- _Task statement_: Could you work out how many lines in the material below hold the word "will"? Give only the number in reply.

- _Records provided_:

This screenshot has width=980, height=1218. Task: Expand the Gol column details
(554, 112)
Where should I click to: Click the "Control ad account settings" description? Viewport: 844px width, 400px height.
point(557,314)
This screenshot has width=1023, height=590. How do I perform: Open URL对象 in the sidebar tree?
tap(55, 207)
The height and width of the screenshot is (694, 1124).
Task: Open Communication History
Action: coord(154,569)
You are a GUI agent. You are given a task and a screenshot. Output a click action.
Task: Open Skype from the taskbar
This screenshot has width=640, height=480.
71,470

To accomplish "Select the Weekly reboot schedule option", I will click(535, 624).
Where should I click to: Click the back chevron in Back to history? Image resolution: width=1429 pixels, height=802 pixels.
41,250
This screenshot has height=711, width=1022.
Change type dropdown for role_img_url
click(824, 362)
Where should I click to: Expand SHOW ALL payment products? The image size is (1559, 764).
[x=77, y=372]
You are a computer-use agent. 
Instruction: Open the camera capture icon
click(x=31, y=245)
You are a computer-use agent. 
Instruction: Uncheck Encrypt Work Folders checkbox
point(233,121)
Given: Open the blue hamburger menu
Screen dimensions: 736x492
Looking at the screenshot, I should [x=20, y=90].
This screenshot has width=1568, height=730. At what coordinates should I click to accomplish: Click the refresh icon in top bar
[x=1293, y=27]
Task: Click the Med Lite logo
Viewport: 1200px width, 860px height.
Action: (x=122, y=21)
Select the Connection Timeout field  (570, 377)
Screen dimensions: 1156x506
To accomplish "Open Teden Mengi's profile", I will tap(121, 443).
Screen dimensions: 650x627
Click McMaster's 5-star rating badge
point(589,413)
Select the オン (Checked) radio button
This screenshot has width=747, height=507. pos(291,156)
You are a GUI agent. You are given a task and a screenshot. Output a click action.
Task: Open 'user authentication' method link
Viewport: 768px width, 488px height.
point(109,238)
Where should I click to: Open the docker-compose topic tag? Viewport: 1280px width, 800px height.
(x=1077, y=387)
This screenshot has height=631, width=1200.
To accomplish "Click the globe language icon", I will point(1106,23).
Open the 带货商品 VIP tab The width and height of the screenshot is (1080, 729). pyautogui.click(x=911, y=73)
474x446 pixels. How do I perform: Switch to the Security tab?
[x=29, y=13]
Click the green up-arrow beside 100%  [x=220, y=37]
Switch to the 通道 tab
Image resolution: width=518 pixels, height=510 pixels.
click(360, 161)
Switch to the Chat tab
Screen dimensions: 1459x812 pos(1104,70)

- _Output of the task_: 3